Das Interview war erwartungsgemäß mühsam. Dylan spricht zwar gerne ausführlich und eloquent, aber nicht unbedingt über das, was man ihn gefragt hat. Ich hatte vor, mit ihm über Blind Willie McTell zu reden, den Bluesmusiker, über den er kurz zuvor einen seiner überhaupt besten Songs geschrieben hatte. Dazu lenkte ich die Unterhaltung auf ein Thema, das in Dylans Werk ohnehin zentral zu sein scheint: das große Erbe der amerikanischen Musik.
Aber er spielte nicht mit. Er beugte sich zu mir und fragte: „Sie kennen die McPeake Family?“ Nein, musste ich zugeben. Später fand ich heraus, dass das eine Folkgruppe von den britischen Inseln war. Was Dylan mit dieser Bemerkung also sagen wollte: „Warum jagst du bloß nach den Schatten der amerikanischen Kultur, bevor du genug über deine eigene weißt?“ Ein Plattenfirmenmann fragte ihn hinterher, wie das Interview so gelaufen sei. „Kann ich nicht sagen“, antwortete Dylan. „Er hat mir so viele Fragen gestellt …“
Leider hatte ich ihn nicht gefragt, ob er wieder geheiratet habe. Weil ich nie geglaubt hätte, dass er es schaffen würde, ein solches Ereignis vor der Öffentlichkeit zu verheimlichen. Dabei hatte er seit Juni 1986, einen Monat vor unserem Interview, eine neue Ehefrau, Carolyn Dennis, eine seiner Backgroundsängerinnen. Unglaublicherweise dauerte es weitere 15 Jahre, bis das publik wurde. Bekannt ist seine Vorliebe für afro-amerikanische Frauen. Maria Muldaur, die Dylan aus frühen New-York-Tagen kennt, sagte einmal: „Ich glaube, er ging mit den black girls aus, weil die ihn nicht als Idol sahen. Sie waren bodenständiger, beteten ihn nicht an. Starke Frauen, die eher sagen:, Süßer, jetzt halt mal das Maul!'“
Für viele weiße Rockfans nimmt Bob Dylan einen solchen Ausnahmestatus ein, dass sie es sich wohl kaum vorstellen können, dass er normalen menschlichen Motivationen folgt. Im Interview fragte ich ihn, ob er noch auf die Straße gehen könne, ohne erkannt zu werden. „Ja“, sagte er. „Ich kann in der Menge untertauchen.“ Kurz darauf erzählte er beim Dreh des Films „Streets Of Fire“ einem britischen TV-Reporter, er schaue oft von außen durch die Fenster von Bars und sehne sich nach der Wärme und Geselligkeit. Doch sobald er einen Raum betrete, sei die Stimmung weg.

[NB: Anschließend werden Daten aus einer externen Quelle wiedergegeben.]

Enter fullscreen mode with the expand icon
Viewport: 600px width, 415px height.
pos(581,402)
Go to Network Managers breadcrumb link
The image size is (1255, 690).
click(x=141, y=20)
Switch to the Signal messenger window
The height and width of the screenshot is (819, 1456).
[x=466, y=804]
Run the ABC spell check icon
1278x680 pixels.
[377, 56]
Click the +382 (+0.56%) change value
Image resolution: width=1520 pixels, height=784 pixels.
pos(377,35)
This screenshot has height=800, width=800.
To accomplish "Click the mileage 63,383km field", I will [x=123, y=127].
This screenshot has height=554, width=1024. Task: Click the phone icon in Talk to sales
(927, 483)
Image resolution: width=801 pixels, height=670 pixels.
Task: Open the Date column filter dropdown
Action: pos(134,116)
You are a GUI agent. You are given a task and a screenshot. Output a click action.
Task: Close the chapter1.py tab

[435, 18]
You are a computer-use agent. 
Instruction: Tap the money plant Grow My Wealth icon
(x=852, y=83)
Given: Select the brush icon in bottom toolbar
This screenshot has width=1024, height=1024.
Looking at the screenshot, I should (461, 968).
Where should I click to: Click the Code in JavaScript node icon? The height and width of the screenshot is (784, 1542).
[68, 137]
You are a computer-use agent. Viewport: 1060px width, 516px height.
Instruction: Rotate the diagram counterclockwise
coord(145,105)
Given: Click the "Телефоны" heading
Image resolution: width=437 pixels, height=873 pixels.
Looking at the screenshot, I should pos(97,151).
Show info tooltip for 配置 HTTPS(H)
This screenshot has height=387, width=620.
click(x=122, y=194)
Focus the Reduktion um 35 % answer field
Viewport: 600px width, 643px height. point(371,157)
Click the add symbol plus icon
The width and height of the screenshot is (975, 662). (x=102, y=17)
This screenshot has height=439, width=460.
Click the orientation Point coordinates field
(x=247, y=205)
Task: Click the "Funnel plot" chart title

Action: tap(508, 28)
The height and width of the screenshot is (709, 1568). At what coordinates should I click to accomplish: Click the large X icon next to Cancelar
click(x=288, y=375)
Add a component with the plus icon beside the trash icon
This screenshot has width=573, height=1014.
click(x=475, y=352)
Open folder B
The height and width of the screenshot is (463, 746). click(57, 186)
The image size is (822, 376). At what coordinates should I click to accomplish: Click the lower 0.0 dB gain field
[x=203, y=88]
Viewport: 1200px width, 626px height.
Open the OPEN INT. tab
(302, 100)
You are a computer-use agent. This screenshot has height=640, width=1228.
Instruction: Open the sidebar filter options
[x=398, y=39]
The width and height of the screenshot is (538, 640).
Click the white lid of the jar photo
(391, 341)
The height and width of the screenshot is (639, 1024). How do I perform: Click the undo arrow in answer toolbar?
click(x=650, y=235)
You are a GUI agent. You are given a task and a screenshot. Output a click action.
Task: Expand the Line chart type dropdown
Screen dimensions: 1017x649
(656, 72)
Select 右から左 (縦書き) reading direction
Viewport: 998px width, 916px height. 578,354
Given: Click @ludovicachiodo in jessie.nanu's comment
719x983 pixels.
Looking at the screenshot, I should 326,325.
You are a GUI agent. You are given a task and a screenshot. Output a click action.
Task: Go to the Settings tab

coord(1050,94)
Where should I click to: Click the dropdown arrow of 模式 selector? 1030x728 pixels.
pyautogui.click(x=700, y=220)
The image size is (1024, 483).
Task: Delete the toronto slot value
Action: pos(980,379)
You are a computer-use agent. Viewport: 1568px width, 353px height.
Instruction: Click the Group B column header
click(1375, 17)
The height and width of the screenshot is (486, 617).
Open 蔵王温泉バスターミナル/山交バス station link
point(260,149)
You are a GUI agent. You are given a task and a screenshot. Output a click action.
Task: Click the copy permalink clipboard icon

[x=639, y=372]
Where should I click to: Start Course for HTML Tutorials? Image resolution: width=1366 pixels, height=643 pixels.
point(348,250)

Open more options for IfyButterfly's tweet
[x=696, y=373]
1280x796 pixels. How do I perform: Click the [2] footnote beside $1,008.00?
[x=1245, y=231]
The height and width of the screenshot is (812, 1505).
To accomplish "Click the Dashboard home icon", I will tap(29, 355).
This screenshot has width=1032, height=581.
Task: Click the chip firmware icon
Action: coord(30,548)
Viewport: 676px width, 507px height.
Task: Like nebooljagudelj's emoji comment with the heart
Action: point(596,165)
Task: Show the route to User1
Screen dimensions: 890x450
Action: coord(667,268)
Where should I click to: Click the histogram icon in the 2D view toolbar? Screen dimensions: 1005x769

Damals war er 45, was in den 80er-Jahren noch als hohes Alter für einen Rockstar galt. Keiner konnte damals wissen, wie lange die Musiker der Sixties noch präsent bleiben würden und dass bei Dylan noch eine kreative Wiedergeburt bevorstand. Was bei Arbeitnehmern das Rentenalter ist, steht ihm besser als den meisten seiner Zeitgenossen. In den Sechzigern nahm Dylan die alte Sprache des Folk-Blues auseinander, um das auszudrücken, was er „powerful new realities“ nannte. Wie viele große Künstler ist er auch später immer wieder in die Vergangenheit zurückgereist, um dort das Einfache, Ursprüngliche zu finden. Heute, wo der Aufbruchsgeist der 60er-Jahre weit entfernt scheint, trifft seine Musik genau so sehr den Zeitgeist wie „Like A Rolling Stone“ im Jahr 1965.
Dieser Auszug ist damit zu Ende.